◆ **What you should do**:
A complete and exact copy of the entries below is the expected result.

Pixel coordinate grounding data
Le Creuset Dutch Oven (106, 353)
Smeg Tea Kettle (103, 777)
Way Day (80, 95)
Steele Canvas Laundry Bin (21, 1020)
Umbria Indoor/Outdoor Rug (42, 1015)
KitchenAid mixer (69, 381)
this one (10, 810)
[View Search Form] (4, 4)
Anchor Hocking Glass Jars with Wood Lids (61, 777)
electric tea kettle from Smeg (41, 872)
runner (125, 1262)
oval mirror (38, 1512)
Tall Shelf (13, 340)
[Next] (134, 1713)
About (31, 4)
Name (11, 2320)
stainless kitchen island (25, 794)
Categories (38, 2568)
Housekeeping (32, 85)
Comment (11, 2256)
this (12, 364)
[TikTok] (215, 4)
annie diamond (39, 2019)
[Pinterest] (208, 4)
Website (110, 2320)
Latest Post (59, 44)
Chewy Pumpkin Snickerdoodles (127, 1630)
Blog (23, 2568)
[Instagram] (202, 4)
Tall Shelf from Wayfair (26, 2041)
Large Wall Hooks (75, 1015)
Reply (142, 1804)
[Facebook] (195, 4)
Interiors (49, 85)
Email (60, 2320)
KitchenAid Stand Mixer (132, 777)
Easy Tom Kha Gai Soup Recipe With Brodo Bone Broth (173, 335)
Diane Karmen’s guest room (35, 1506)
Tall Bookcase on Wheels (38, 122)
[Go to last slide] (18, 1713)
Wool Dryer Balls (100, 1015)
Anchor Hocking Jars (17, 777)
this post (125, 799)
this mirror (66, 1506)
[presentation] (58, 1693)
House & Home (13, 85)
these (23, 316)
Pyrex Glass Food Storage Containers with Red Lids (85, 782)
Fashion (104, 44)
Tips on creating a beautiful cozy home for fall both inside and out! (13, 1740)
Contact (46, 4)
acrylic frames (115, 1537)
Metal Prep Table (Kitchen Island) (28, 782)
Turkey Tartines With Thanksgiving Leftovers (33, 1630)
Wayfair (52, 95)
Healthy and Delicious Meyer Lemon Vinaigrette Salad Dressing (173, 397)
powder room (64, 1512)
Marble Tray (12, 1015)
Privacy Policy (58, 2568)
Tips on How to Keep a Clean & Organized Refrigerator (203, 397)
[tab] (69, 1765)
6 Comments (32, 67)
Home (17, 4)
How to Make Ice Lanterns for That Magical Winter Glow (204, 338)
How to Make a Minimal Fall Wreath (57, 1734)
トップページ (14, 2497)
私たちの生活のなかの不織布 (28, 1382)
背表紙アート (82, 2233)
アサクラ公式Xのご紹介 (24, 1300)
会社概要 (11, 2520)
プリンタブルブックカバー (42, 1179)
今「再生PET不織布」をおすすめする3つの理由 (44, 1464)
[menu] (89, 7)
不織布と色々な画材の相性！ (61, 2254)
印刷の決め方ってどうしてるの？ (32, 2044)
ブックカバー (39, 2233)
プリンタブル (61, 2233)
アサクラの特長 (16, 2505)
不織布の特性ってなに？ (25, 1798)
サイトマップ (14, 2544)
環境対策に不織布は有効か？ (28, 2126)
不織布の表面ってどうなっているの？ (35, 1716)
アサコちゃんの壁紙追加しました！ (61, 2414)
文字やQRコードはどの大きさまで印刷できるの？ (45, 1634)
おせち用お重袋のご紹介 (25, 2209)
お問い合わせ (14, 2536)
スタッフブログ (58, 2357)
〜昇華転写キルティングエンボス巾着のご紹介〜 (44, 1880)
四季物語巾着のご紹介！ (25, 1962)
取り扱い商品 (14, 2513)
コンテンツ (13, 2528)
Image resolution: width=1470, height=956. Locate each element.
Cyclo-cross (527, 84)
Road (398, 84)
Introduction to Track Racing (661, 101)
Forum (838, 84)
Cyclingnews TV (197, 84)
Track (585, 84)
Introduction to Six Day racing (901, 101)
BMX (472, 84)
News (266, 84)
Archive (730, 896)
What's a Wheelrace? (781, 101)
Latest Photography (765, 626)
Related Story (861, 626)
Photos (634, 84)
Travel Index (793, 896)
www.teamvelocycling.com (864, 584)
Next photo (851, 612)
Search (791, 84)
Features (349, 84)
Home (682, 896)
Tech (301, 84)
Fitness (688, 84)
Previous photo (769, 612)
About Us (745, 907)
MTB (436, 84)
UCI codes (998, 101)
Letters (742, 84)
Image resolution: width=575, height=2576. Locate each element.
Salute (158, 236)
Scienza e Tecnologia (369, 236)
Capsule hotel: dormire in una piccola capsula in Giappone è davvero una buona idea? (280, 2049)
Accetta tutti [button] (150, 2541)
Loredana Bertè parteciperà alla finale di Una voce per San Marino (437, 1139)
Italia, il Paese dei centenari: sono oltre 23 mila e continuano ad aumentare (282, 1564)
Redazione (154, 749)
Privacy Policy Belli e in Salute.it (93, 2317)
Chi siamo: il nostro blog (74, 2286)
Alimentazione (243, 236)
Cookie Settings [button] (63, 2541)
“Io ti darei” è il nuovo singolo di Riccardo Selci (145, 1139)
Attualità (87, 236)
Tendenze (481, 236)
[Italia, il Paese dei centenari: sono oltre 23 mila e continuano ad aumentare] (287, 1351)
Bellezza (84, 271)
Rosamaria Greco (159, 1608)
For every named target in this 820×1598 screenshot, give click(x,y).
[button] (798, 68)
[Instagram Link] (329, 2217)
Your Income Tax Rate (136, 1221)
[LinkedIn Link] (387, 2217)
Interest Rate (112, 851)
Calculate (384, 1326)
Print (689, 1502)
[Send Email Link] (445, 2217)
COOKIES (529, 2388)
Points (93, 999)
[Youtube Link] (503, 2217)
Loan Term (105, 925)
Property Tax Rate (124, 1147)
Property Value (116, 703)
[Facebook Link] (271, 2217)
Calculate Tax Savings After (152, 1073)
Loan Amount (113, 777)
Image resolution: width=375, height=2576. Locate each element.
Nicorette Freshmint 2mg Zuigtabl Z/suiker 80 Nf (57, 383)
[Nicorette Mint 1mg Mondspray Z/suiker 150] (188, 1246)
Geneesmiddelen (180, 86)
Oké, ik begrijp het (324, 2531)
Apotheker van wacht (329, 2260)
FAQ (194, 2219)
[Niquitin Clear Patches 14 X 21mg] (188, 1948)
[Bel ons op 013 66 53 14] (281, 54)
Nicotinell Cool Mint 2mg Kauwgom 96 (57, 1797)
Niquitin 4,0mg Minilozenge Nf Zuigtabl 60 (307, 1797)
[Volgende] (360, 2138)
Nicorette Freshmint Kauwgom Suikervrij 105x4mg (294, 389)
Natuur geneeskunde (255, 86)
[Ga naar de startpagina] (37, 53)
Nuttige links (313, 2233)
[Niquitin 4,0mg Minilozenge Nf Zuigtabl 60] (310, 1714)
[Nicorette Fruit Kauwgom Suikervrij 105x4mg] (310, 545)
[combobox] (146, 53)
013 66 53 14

◆ **Answer for the task**:
Le Creuset Dutch Oven (106, 353)
Smeg Tea Kettle (103, 777)
Way Day (80, 95)
Steele Canvas Laundry Bin (21, 1020)
Umbria Indoor/Outdoor Rug (42, 1015)
KitchenAid mixer (69, 381)
this one (10, 810)
[View Search Form] (4, 4)
Anchor Hocking Glass Jars with Wood Lids (61, 777)
electric tea kettle from Smeg (41, 872)
runner (125, 1262)
oval mirror (38, 1512)
Tall Shelf (13, 340)
[Next] (134, 1713)
About (31, 4)
Name (11, 2320)
stainless kitchen island (25, 794)
Categories (38, 2568)
Housekeeping (32, 85)
Comment (11, 2256)
this (12, 364)
[TikTok] (215, 4)
annie diamond (39, 2019)
[Pinterest] (208, 4)
Website (110, 2320)
Latest Post (59, 44)
Chewy Pumpkin Snickerdoodles (127, 1630)
Blog (23, 2568)
[Instagram] (202, 4)
Tall Shelf from Wayfair (26, 2041)
Large Wall Hooks (75, 1015)
Reply (142, 1804)
[Facebook] (195, 4)
Interiors (49, 85)
Email (60, 2320)
KitchenAid Stand Mixer (132, 777)
Easy Tom Kha Gai Soup Recipe With Brodo Bone Broth (173, 335)
Diane Karmen’s guest room (35, 1506)
Tall Bookcase on Wheels (38, 122)
[Go to last slide] (18, 1713)
Wool Dryer Balls (100, 1015)
Anchor Hocking Jars (17, 777)
this post (125, 799)
this mirror (66, 1506)
[presentation] (58, 1693)
House & Home (13, 85)
these (23, 316)
Pyrex Glass Food Storage Containers with Red Lids (85, 782)
Fashion (104, 44)
Tips on creating a beautiful cozy home for fall both inside and out! (13, 1740)
Contact (46, 4)
acrylic frames (115, 1537)
Metal Prep Table (Kitchen Island) (28, 782)
Turkey Tartines With Thanksgiving Leftovers (33, 1630)
Wayfair (52, 95)
Healthy and Delicious Meyer Lemon Vinaigrette Salad Dressing (173, 397)
powder room (64, 1512)
Marble Tray (12, 1015)
Privacy Policy (58, 2568)
Tips on How to Keep a Clean & Organized Refrigerator (203, 397)
[tab] (69, 1765)
6 Comments (32, 67)
Home (17, 4)
How to Make Ice Lanterns for That Magical Winter Glow (204, 338)
How to Make a Minimal Fall Wreath (57, 1734)
トップページ (14, 2497)
私たちの生活のなかの不織布 (28, 1382)
背表紙アート (82, 2233)
アサクラ公式Xのご紹介 (24, 1300)
会社概要 (11, 2520)
プリンタブルブックカバー (42, 1179)
今「再生PET不織布」をおすすめする3つの理由 (44, 1464)
[menu] (89, 7)
不織布と色々な画材の相性！ (61, 2254)
印刷の決め方ってどうしてるの？ (32, 2044)
ブックカバー (39, 2233)
プリンタブル (61, 2233)
アサクラの特長 (16, 2505)
不織布の特性ってなに？ (25, 1798)
サイトマップ (14, 2544)
環境対策に不織布は有効か？ (28, 2126)
不織布の表面ってどうなっているの？ (35, 1716)
アサコちゃんの壁紙追加しました！ (61, 2414)
文字やQRコードはどの大きさまで印刷できるの？ (45, 1634)
おせち用お重袋のご紹介 (25, 2209)
お問い合わせ (14, 2536)
スタッフブログ (58, 2357)
〜昇華転写キルティングエンボス巾着のご紹介〜 (44, 1880)
四季物語巾着のご紹介！ (25, 1962)
取り扱い商品 (14, 2513)
コンテンツ (13, 2528)
Image resolution: width=1470, height=956. Locate each element.
Cyclo-cross (527, 84)
Road (398, 84)
Introduction to Track Racing (661, 101)
Forum (838, 84)
Cyclingnews TV (197, 84)
Track (585, 84)
Introduction to Six Day racing (901, 101)
BMX (472, 84)
News (266, 84)
Archive (730, 896)
What's a Wheelrace? (781, 101)
Latest Photography (765, 626)
Related Story (861, 626)
Photos (634, 84)
Travel Index (793, 896)
www.teamvelocycling.com (864, 584)
Next photo (851, 612)
Search (791, 84)
Features (349, 84)
Home (682, 896)
Tech (301, 84)
Fitness (688, 84)
Previous photo (769, 612)
About Us (745, 907)
MTB (436, 84)
UCI codes (998, 101)
Letters (742, 84)
Image resolution: width=575, height=2576. Locate each element.
Salute (158, 236)
Scienza e Tecnologia (369, 236)
Capsule hotel: dormire in una piccola capsula in Giappone è davvero una buona idea? (280, 2049)
Accetta tutti [button] (150, 2541)
Loredana Bertè parteciperà alla finale di Una voce per San Marino (437, 1139)
Italia, il Paese dei centenari: sono oltre 23 mila e continuano ad aumentare (282, 1564)
Redazione (154, 749)
Privacy Policy Belli e in Salute.it (93, 2317)
Chi siamo: il nostro blog (74, 2286)
Alimentazione (243, 236)
Cookie Settings [button] (63, 2541)
“Io ti darei” è il nuovo singolo di Riccardo Selci (145, 1139)
Attualità (87, 236)
Tendenze (481, 236)
[Italia, il Paese dei centenari: sono oltre 23 mila e continuano ad aumentare] (287, 1351)
Bellezza (84, 271)
Rosamaria Greco (159, 1608)
For every named target in this 820×1598 screenshot, give click(x,y).
[button] (798, 68)
[Instagram Link] (329, 2217)
Your Income Tax Rate (136, 1221)
[LinkedIn Link] (387, 2217)
Interest Rate (112, 851)
Calculate (384, 1326)
Print (689, 1502)
[Send Email Link] (445, 2217)
COOKIES (529, 2388)
Points (93, 999)
[Youtube Link] (503, 2217)
Loan Term (105, 925)
Property Tax Rate (124, 1147)
Property Value (116, 703)
[Facebook Link] (271, 2217)
Calculate Tax Savings After (152, 1073)
Loan Amount (113, 777)
Image resolution: width=375, height=2576. Locate each element.
Nicorette Freshmint 2mg Zuigtabl Z/suiker 80 Nf (57, 383)
[Nicorette Mint 1mg Mondspray Z/suiker 150] (188, 1246)
Geneesmiddelen (180, 86)
Oké, ik begrijp het (324, 2531)
Apotheker van wacht (329, 2260)
FAQ (194, 2219)
[Niquitin Clear Patches 14 X 21mg] (188, 1948)
[Bel ons op 013 66 53 14] (281, 54)
Nicotinell Cool Mint 2mg Kauwgom 96 (57, 1797)
Niquitin 4,0mg Minilozenge Nf Zuigtabl 60 (307, 1797)
[Volgende] (360, 2138)
Nicorette Freshmint Kauwgom Suikervrij 105x4mg (294, 389)
Natuur geneeskunde (255, 86)
[Ga naar de startpagina] (37, 53)
Nuttige links (313, 2233)
[Niquitin 4,0mg Minilozenge Nf Zuigtabl 60] (310, 1714)
[Nicorette Fruit Kauwgom Suikervrij 105x4mg] (310, 545)
[combobox] (146, 53)
013 66 53 14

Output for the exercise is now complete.